Source text:
· · · · ·

With a wave of returnees from overseas, comprising in particular students who have been studying overseas, many fear that the novel coronavirus will spread further in the community. Professor Gabriel Leung of the University of Hong Kong has warned that the next few weeks will be especially crucial, and that Hong Kong is now at the most dangerous point since the outbreak began in January.
The vast majority of this wave of arrivals from overseas are Hongkongers. For example, on Thursday, 11,923 were Hong Kong people out of the 13,100-plus arrivals. The numbers show that shutting down non-Hongkonger arrivals will not help much.
What is required, instead, is a stricter quarantine. What transpired last week is that home quarantine is just not reliable, even with the electronic tracker wristbands that are supposed to alert authorities to irregular activities. Unfortunately, even with the threat of a fine and a jail term, there is no guarantee that everyone quarantined at home will not leave their homes and mingle with people in the community. Even with a 99 percent compliance rate, the threat of the epidemic spreading in the community is still not acceptable because international arrivals will be in the tens of thousands per day. As Leung says, even a few patients spreading the disease could lead to large numbers of local clusters. This is exactly what happened in South Korea.

· · · · ·

Supplied data:
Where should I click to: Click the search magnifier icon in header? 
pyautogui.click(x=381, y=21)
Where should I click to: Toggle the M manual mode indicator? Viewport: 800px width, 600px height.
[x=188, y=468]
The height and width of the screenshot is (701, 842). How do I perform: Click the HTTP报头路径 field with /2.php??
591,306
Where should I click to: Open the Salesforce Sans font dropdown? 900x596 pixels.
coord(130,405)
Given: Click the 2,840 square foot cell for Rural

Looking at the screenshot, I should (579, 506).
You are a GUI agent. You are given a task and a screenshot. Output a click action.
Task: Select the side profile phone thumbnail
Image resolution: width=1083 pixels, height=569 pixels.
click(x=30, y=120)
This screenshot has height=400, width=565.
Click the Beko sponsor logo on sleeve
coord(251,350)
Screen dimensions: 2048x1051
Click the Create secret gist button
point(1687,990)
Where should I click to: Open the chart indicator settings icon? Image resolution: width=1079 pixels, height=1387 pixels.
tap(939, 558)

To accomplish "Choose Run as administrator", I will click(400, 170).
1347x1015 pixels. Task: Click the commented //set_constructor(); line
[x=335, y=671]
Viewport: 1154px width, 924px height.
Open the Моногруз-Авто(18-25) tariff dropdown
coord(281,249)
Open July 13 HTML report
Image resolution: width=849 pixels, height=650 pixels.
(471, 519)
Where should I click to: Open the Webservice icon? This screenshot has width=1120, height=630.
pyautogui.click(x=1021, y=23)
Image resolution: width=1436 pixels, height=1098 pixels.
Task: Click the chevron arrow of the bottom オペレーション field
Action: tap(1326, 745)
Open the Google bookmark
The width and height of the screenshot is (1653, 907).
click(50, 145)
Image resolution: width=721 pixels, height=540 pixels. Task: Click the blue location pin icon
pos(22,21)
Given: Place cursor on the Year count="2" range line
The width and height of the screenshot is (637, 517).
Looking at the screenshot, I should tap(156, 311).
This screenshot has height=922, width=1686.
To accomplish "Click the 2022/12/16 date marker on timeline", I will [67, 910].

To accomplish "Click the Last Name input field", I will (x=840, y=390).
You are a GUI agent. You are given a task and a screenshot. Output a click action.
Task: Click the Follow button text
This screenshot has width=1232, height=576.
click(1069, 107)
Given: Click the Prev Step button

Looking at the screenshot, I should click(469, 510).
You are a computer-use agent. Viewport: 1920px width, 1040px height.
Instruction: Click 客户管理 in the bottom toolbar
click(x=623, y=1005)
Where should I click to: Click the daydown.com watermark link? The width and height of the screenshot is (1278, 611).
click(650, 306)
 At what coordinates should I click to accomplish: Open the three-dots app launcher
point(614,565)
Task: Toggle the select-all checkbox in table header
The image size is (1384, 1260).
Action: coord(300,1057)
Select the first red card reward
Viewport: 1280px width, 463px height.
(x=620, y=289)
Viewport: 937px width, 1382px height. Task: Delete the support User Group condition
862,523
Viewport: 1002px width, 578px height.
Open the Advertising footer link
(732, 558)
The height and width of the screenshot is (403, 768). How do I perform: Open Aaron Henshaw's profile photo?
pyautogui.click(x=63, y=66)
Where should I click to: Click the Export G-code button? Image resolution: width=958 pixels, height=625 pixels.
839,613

· · · · ·

Work order 1:
From the Hong Kong quarantine piece, list the measures it names for keeping people in home quarantine from leaving their homes.
Work order 2:
Please pick up the Hong Kong quarantine piece right after its final sentence about South Korea and continue writing it.

Response 1:
- Electronic tracker wristbands
- A fine
- A jail term

Response 2:
What we need to do is not close down our businesses, which will be lethal in other ways. Instead, we need stricter quarantines to ensure we contain the epidemic
Some experts have proposed that businesses that involve larger gatherings of people perhaps should close down or at least cut down their service hours temporarily, saying that we just cannot afford risking a large outbreak in the community.
Businesses are already closing down in droves. The seasonally adjusted unemployment rate rose to 3.7 percent in the three months to February, up from 3.4 percent in the November-to-January period. This is the highest in more than nine years, while the underemployment rate of 1.5 percent also increased to a five-year high. Total employment dropped by 34,400 to 3,768,800. The unemployment rate would have been 4 percent if the labor force had not shrunken by 22,500 to 3,903,000. At the last count, 134,100 people were unemployed, while another 59,100 were underemployed.
What we need to do is not close down our businesses, which will be lethal in other ways. Instead, we need stricter quarantines to ensure we contain the epidemic. If we successfully contain the epidemic, and if, as I recommended in my last column here, we have no more local infections for up to 28 days, we will know that our city is safe. Businesses can go back to normal, and all government services can go back to normal.
We have to remind ourselves that bankruptcies and unemployment can kill too. A loose approach to quarantines and a tight hand on our businesses is wrong. We may end up killing more, and sacrificing our economic future, as business failures often involve a loss of economic capital and human capital — which could ruin our long-term competitiveness.
During our last deflationary and recessionary period, Hong Kong’s suicide rate rose from 12.1 in 1997 to 18.8 per 100,000 in 2003. This implies 450 additional suicides in a year. Remember, too, that people may fall into depression, lose their immunity, and die from other causes.
To me, closing down our businesses is not an option. The only option that will give Hong Kong a chance of revival is immediately imposing a strictly enforced quarantine for international arrivals.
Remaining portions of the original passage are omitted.